_Material supplied:_
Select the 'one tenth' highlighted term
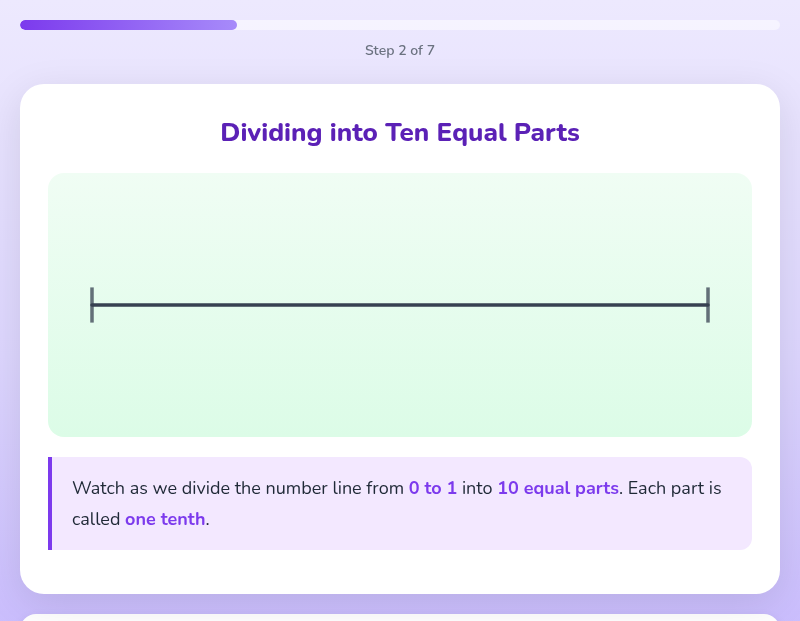 tap(165, 519)
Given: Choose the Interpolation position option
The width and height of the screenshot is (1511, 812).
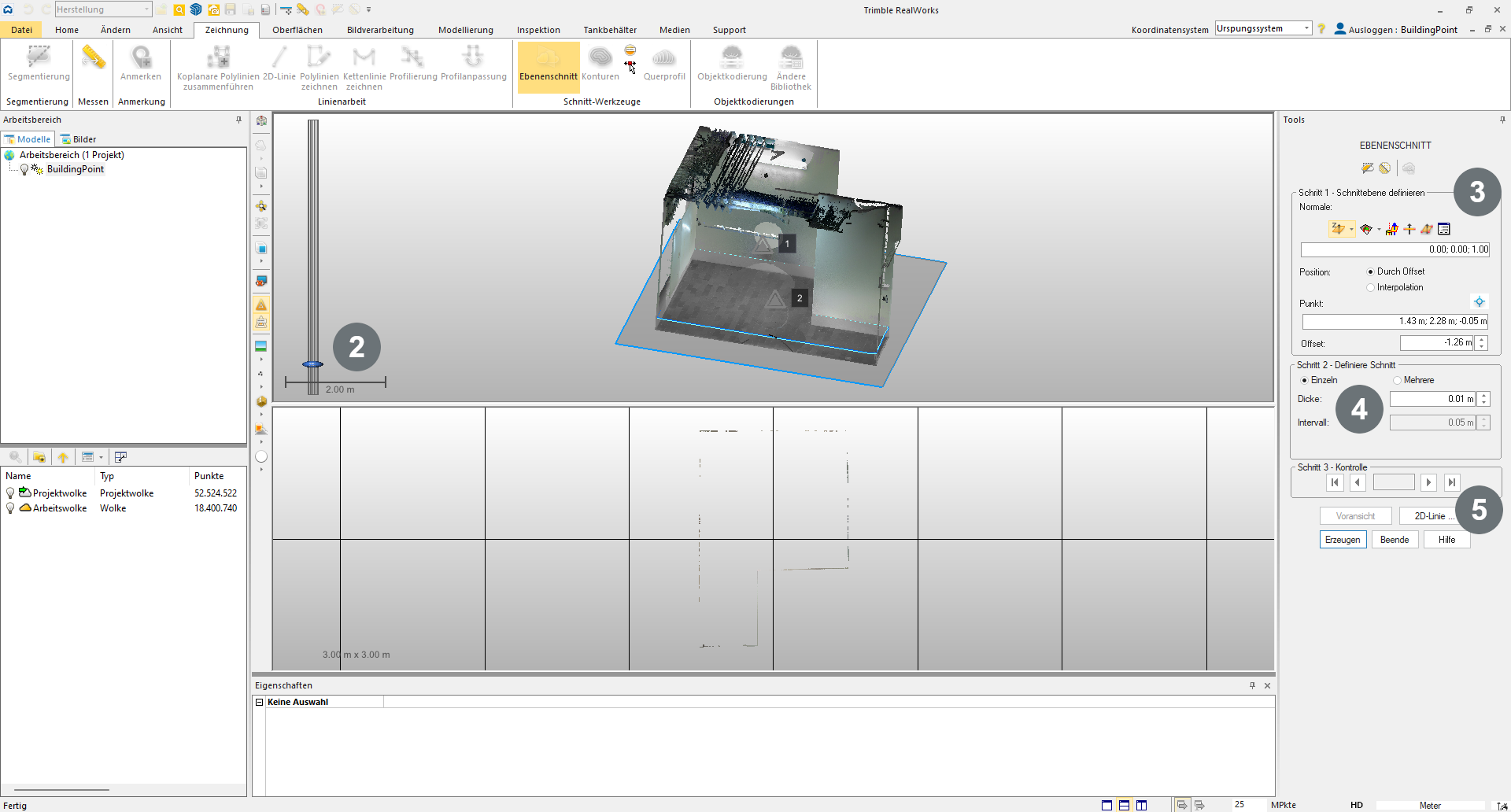Looking at the screenshot, I should coord(1370,288).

_Required action:_ Write the lines out exactly, beginning at the line that holds "Given: Choose the" and stopping after the last line of the entries; include no pictures.

_Your response:_
Given: Choose the Interpolation position option
The width and height of the screenshot is (1511, 812).
Looking at the screenshot, I should coord(1370,288).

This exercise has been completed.